* The task *
Put the stretch of the material from the line containing "Click the Bid Validity 90 (Days) text" through the line containing "Focus the Credit" into a Markdown table with the columns Row and Line. Number each row and skip any blank lines.

* Input material *

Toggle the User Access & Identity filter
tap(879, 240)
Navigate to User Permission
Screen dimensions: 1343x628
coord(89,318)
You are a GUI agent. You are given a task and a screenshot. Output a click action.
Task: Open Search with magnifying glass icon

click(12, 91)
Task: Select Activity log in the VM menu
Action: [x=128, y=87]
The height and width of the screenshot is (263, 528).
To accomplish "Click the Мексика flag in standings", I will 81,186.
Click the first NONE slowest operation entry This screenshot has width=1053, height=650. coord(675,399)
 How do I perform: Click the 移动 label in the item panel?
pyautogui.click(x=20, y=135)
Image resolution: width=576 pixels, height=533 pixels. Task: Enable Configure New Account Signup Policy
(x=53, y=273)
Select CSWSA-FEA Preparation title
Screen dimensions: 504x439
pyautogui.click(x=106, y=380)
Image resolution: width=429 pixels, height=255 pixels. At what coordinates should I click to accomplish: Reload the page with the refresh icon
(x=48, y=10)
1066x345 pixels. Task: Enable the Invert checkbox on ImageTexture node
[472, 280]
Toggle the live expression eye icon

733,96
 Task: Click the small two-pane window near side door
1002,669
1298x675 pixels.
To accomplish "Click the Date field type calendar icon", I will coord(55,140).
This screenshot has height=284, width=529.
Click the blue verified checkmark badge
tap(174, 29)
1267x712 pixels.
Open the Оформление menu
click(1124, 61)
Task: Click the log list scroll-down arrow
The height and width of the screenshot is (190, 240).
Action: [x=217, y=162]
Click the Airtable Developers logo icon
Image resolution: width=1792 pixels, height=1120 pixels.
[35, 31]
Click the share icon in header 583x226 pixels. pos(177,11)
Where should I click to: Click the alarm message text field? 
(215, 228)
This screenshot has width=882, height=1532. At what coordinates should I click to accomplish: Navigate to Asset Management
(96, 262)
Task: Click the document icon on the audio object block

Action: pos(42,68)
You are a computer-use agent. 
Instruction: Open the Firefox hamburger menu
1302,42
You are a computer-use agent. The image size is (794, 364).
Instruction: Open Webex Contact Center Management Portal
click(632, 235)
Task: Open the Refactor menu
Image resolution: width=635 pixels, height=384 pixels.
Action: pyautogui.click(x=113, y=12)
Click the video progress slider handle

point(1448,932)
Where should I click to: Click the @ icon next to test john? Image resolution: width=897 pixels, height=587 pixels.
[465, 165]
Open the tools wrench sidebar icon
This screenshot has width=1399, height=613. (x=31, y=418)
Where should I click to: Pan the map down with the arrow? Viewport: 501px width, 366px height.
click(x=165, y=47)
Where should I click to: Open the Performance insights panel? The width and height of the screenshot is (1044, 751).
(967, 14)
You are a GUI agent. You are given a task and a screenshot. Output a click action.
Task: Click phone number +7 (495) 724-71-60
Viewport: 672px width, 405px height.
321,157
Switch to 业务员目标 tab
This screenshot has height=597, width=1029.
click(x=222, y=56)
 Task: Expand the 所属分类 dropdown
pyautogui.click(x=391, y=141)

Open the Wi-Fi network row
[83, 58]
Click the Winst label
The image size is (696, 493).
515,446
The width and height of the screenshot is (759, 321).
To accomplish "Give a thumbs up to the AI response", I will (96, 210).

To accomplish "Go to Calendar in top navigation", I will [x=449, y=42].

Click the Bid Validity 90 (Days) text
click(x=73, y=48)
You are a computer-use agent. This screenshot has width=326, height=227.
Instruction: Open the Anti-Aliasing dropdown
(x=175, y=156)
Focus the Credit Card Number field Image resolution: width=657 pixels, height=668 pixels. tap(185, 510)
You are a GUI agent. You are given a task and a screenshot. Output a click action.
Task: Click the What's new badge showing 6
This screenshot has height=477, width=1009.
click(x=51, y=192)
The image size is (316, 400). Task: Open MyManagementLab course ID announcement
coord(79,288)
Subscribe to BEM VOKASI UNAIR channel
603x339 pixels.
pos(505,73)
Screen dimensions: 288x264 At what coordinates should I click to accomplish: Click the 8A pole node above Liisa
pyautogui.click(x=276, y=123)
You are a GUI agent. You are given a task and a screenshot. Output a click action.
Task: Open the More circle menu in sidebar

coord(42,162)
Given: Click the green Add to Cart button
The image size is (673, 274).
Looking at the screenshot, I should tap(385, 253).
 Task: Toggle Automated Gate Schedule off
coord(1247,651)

* Correct response *
| Row | Line |
|---|---|
| 1 | Click the Bid Validity 90 (Days) text |
| 2 | click(x=73, y=48) |
| 3 | You are a computer-use agent. This screenshot has width=326, height=227. |
| 4 | Instruction: Open the Anti-Aliasing dropdown |
| 5 | (x=175, y=156) |
| 6 | Focus the Credit Card Number field Image resolution: width=657 pixels, height=668 pixels. tap(185, 510) |